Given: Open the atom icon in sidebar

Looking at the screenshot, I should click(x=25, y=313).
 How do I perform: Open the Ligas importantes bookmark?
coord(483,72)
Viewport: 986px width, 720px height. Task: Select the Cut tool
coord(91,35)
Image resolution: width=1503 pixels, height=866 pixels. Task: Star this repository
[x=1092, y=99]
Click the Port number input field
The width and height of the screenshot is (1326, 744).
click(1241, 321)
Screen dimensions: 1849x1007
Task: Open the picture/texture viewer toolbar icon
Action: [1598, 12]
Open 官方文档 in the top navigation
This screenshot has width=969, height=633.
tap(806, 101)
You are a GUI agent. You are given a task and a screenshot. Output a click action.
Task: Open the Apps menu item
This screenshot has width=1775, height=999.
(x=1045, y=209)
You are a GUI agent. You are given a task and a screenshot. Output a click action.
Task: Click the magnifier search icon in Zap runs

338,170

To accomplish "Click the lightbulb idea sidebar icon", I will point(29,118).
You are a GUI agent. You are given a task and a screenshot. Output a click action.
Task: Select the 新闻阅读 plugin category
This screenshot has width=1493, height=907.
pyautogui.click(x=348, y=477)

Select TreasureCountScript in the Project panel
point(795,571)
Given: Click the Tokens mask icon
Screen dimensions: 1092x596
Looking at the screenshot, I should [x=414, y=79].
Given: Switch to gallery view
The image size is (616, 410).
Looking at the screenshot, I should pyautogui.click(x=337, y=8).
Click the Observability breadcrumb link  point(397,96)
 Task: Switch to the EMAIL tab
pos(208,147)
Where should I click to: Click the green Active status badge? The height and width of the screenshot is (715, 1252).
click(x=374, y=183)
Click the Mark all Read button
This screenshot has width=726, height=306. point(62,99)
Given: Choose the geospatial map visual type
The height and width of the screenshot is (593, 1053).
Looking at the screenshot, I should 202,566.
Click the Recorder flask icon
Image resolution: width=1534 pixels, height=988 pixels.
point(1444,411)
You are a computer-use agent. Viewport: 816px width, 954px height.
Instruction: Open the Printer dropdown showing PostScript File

#### Exercise instructions
Everything from the line with "Screen dimensions: 1092x596" through the line with "Click the Observability" should be written out exactly as it appears above, end lines included, and nothing outside that range.

#### Exercise response
Screen dimensions: 1092x596
Looking at the screenshot, I should [x=414, y=79].
Given: Switch to gallery view
The image size is (616, 410).
Looking at the screenshot, I should pyautogui.click(x=337, y=8).
Click the Observability breadcrumb link  point(397,96)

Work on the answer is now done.